Pegylated magnetic nanocarriers for doxorubicin delivery: a quantitative determination of stealthiness in vitro and in vivo.

The aim of this work was to elucidate the impact of polyethylene glycol (PEG) polymeric coating on the in vitro and in vivo stealthiness of magnetic nanocarriers loaded or not with the anticancer drug doxorubicin. The comparison was made between aqueous suspensions of superparamagnetic iron oxide nanoparticles (SPIONs) stabilized by either citrate ions (C-SPIONs) or PEG(5000) (P-SPIONs), the latter being loaded or not with doxorubicin via the formation of a DOX-Fe(2+) complex (DLP-SPIONs). After determination of their relevant physico-chemical properties (size and surface charge), nanoparticle (NP) stealthiness was studied in vitro (ability to activate the complement system and uptake by monocytes and macrophage-like cells) and in vivo in mice (blood half-life; t(1/2), and biodistribution in main clearance organs). These aspects were quantitatively assessed by atomic absorption spectrometry (AAS). Complement activation dramatically decreased for sterically stabilized P-SPIONs and DLP-SPIONs in comparison with C-SPIONs stabilized by charge repulsion. Monocyte and macrophage uptake was also largely reduced for pegylated formulations loaded or not with doxorubicin.
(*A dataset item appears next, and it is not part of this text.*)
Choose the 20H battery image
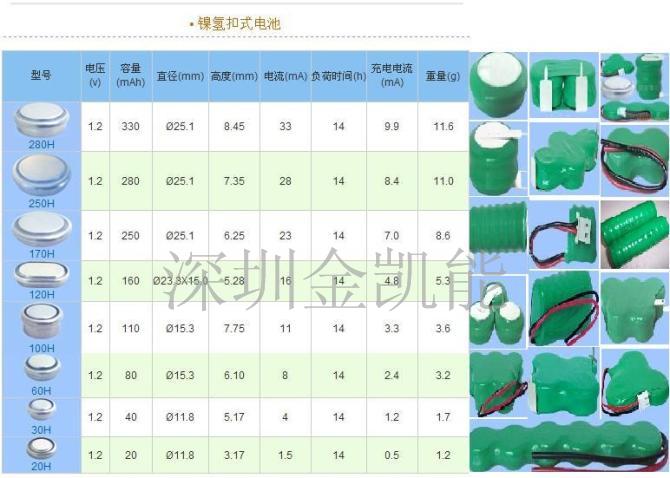Image resolution: width=670 pixels, height=478 pixels. click(x=41, y=447)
The t(1/2) in blood for P-SPIONs was estimated to be 76 ± 6 min, with an elimination mainly directed to liver and spleen. Thanks to their small size (<80 nm) and a neutral hydrophilic polymer-extended surface, P-SPIONs exhibit prolonged blood circulation and thus potentially an increased level in tumor delivery suitable for magnetic drug targeting applications.